Cumhurbaşkanlığı Sözcüsü İbrahim Kalın, "Amerikan yönetiminden bizim beklentimiz, YPG ve PYD'ye verdiği desteği tamamen sonlandırmasıdır. En somut garanti budur, sahada atılması gereken adım da budur." dedi.
Kalın, CNN Türk'te katıldığı televizyon programında gündeme dair soruları yanıtladı, değerlendirmede bulundu.

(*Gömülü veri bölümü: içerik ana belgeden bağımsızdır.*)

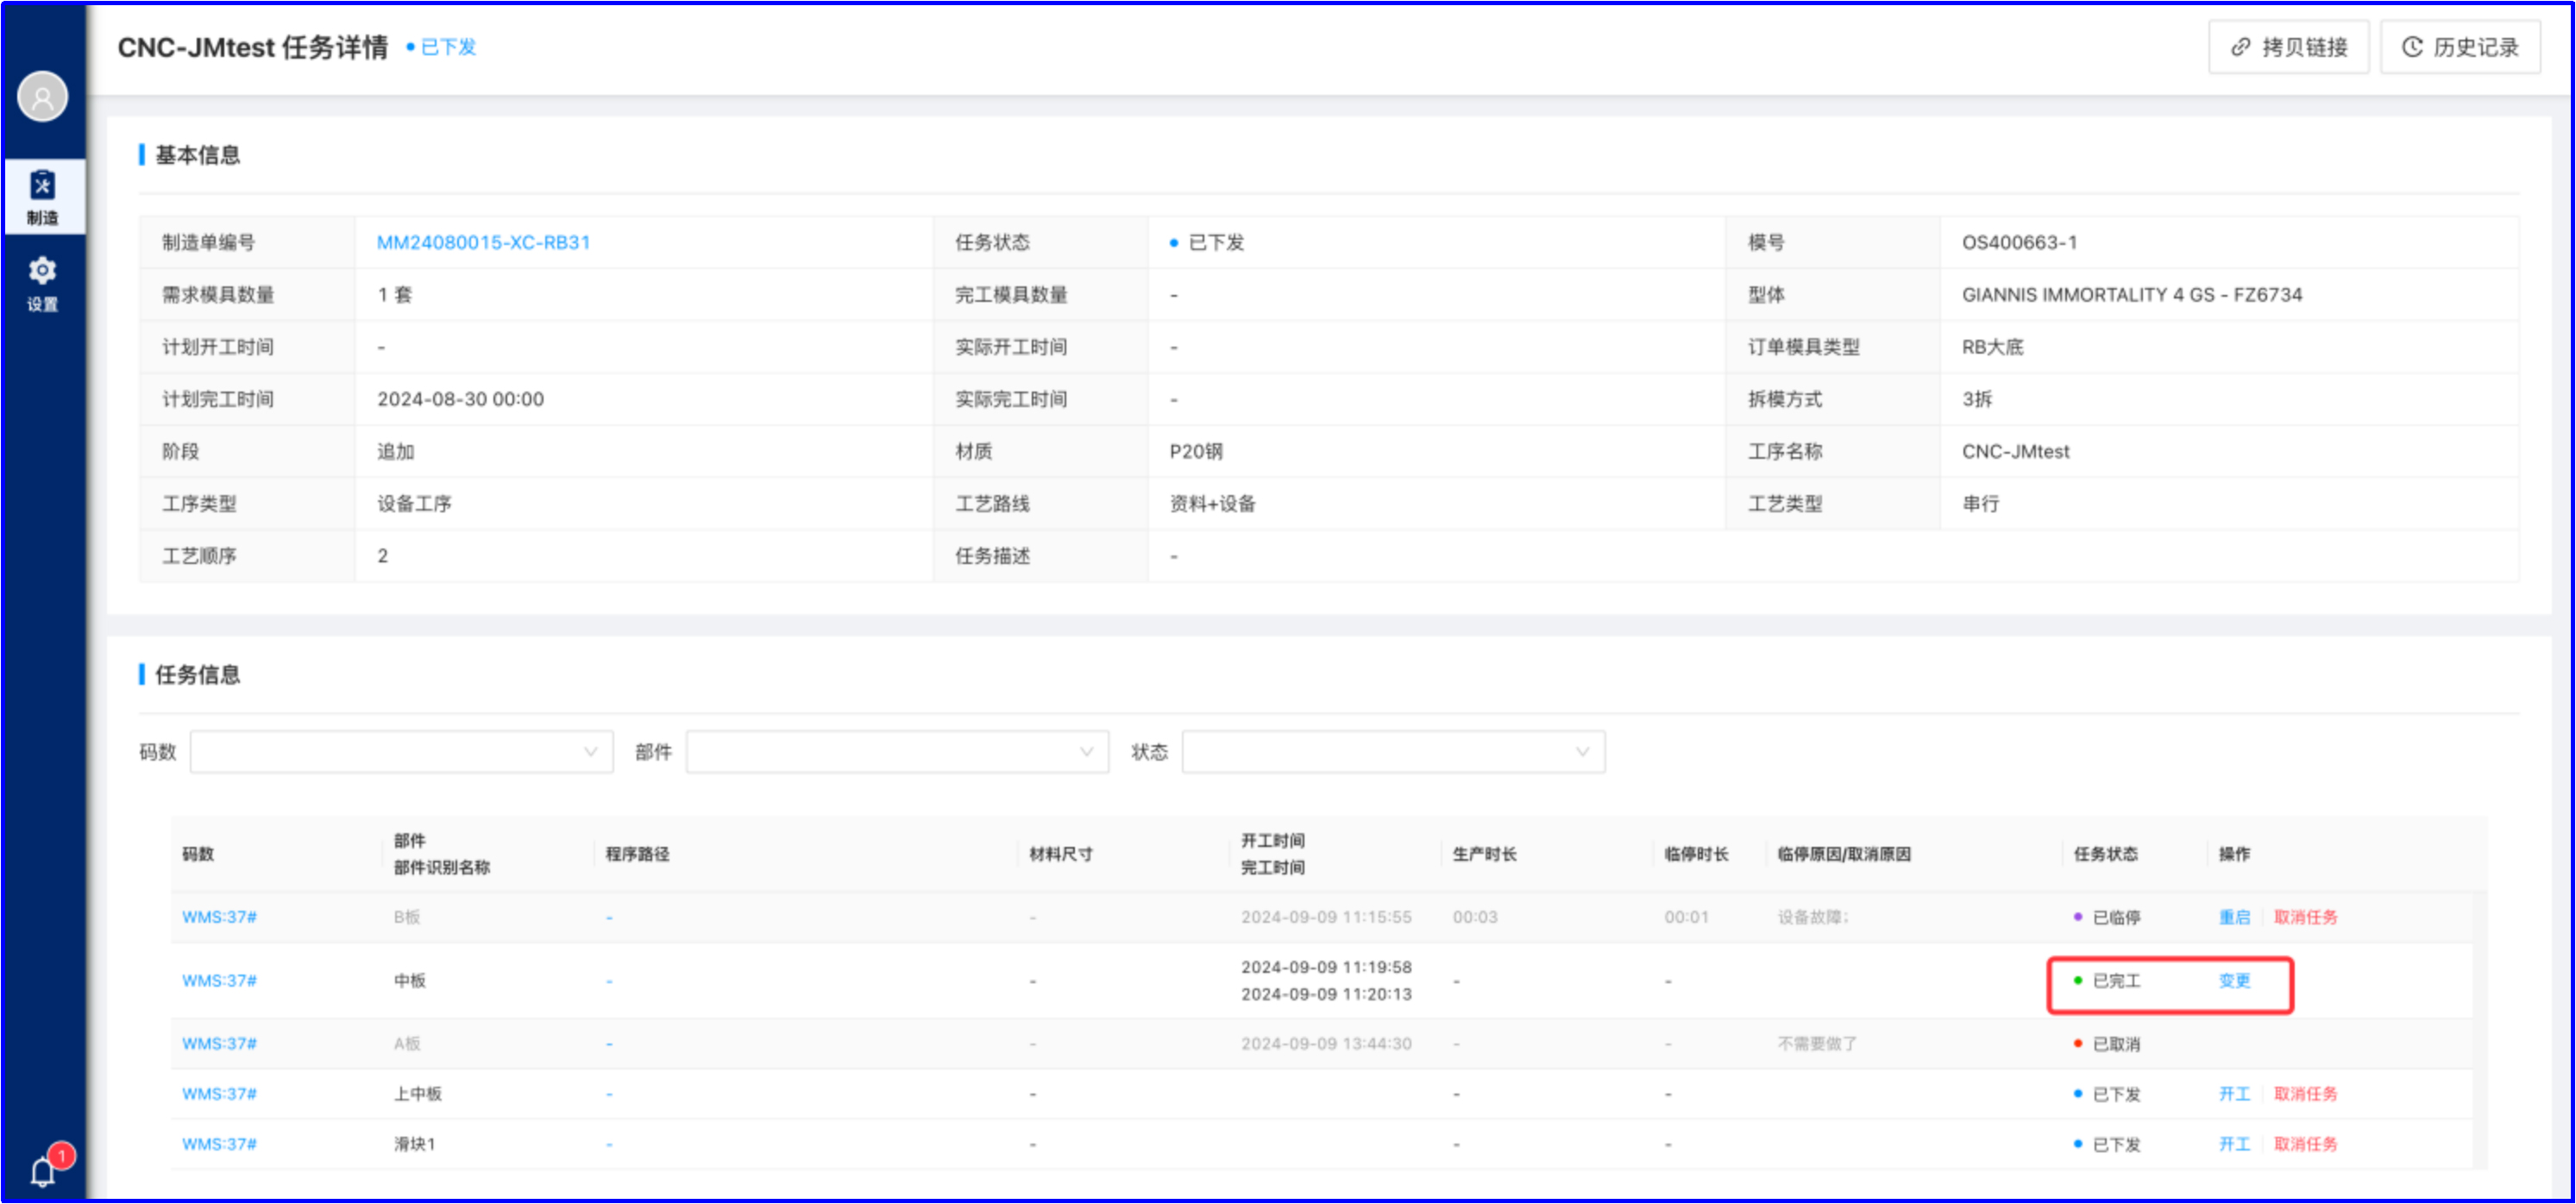The width and height of the screenshot is (2576, 1204).
Task: Expand the 码数 dropdown
Action: pos(401,752)
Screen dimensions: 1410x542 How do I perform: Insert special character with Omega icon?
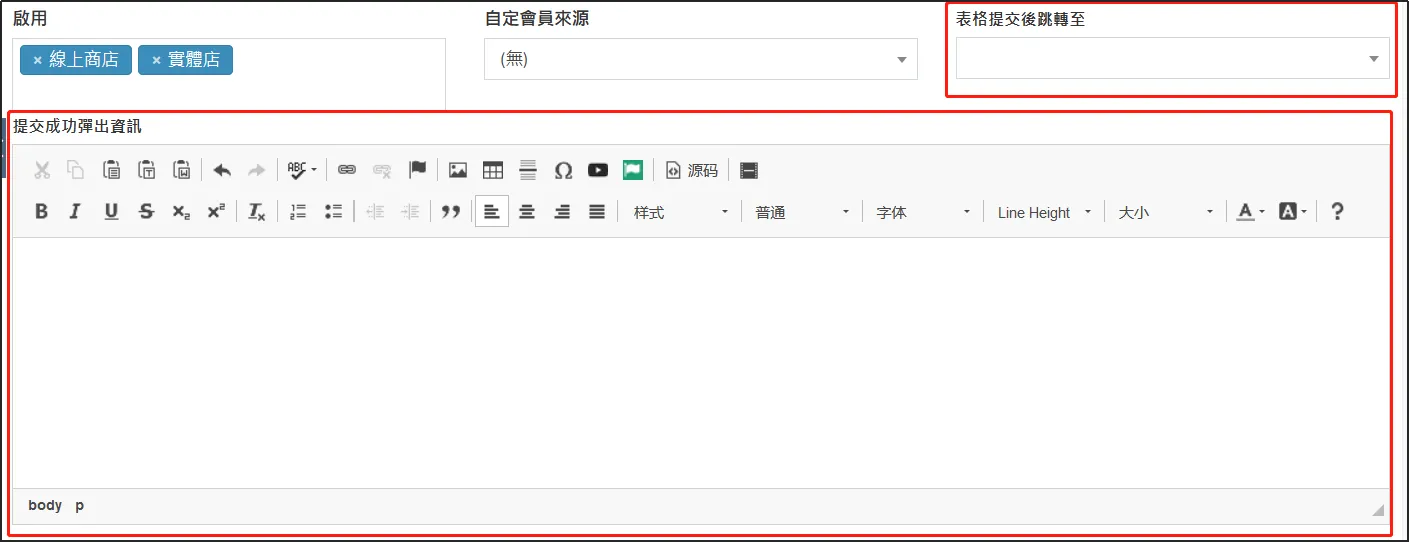click(x=563, y=170)
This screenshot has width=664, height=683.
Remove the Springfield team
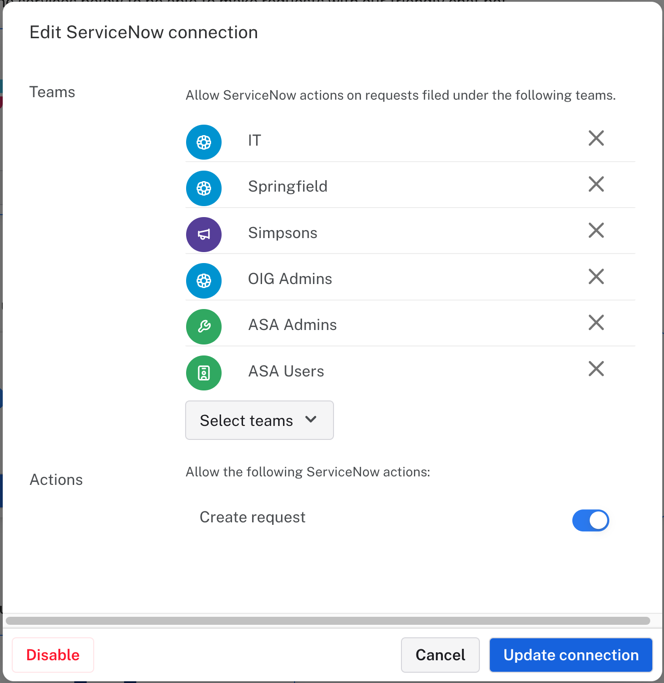pos(596,185)
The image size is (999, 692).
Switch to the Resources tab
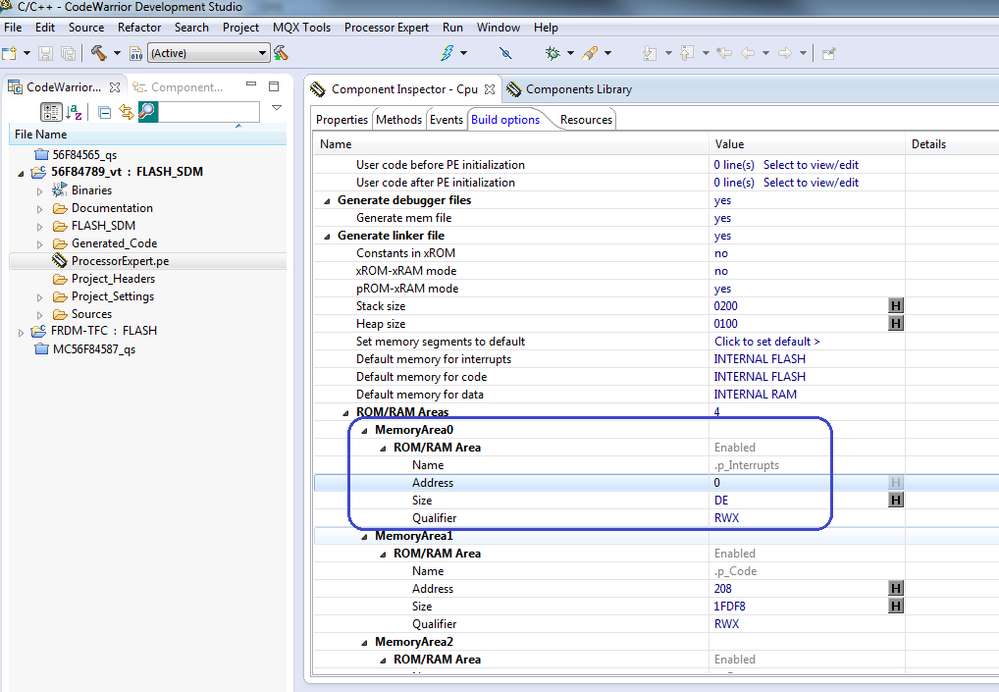tap(586, 120)
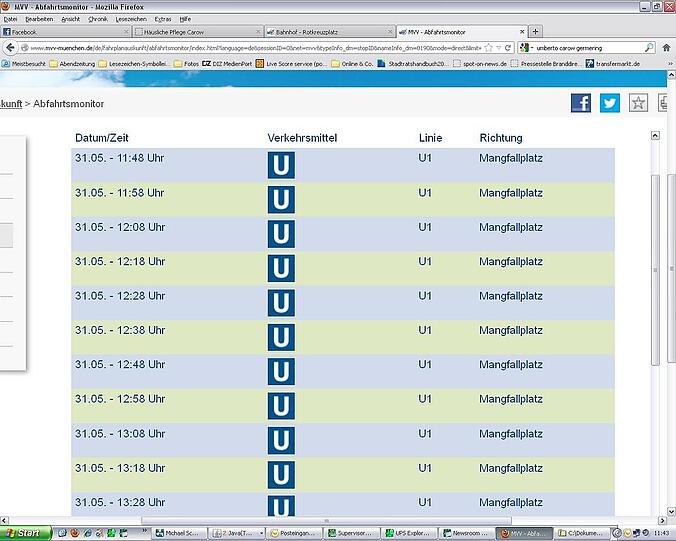The image size is (676, 541).
Task: Open new tab with plus button
Action: [536, 32]
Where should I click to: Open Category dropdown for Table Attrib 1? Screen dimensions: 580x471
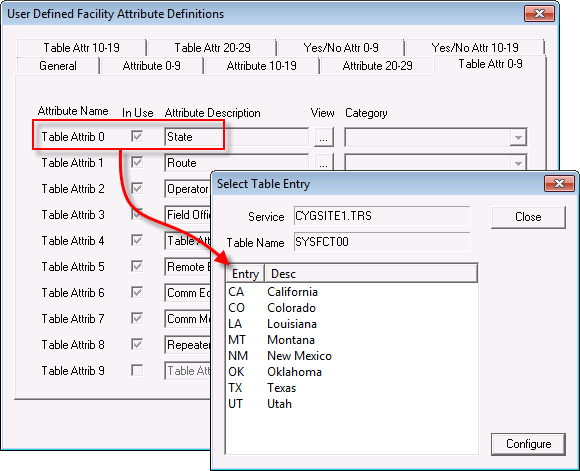click(x=518, y=163)
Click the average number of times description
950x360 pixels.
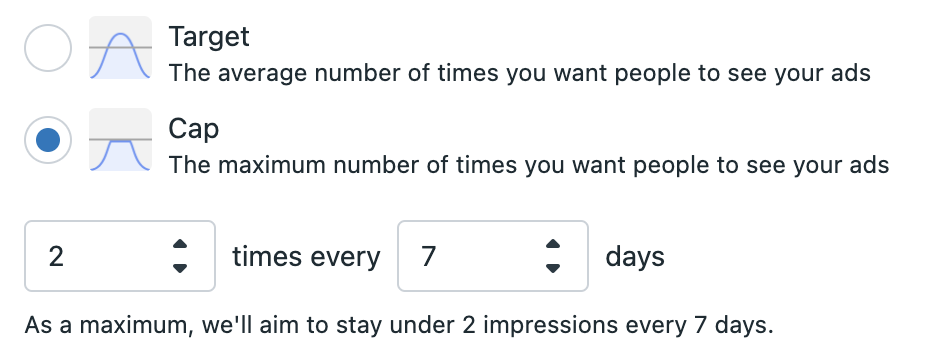tap(519, 73)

ABD'nin, " Suriye'nin Kuzeydoğusundaki PYD-YPG'liler Afrin'e giderlerse desteğimizi kaybederler" açıklaması hatırlatılarak, "Bu acaba yarınki görüşmenin alt yapısı mıdır? Yarın Trump'ın size yeniden garanti vermesini bekliyor musunuz?" sorusu üzerine Kalın, garantinin sadece sözle olamayacağını söyledi.
Kalın, daha önce de Türkiye'ye "Münbiç civarından PYD ve YPG'nin çıkacağına" dair ve başka konularda da pek çok defa sözlerin verildiğini hatırlatarak, "Hiçbiri yapılmadı. Amerikan yönetiminden bizim beklentimiz, YPG ve PYD'ye verdiği desteği tamamen sonlandırmasıdır. En somut garanti budur, sahada atılması gereken adım da budur." ifadesini kullandı.
ABD Başkanı Donald Trump'ın, 24 Kasım 2017'de yaptığı telefon görüşmesinde Cumhurbaşkanı Recep Tayyip Erdoğan'a dile getirdiği, "DEAŞ tehdidi ortadan kalktığı zaman PYD ve YPG'ye vereceğimiz desteği bitireceğiz" sözlerini anımsatan Kalın, bunun üzerinden iki ayın geçtiğine ve sahada değişen bir şeyin bulunmadığına dikkati çekti.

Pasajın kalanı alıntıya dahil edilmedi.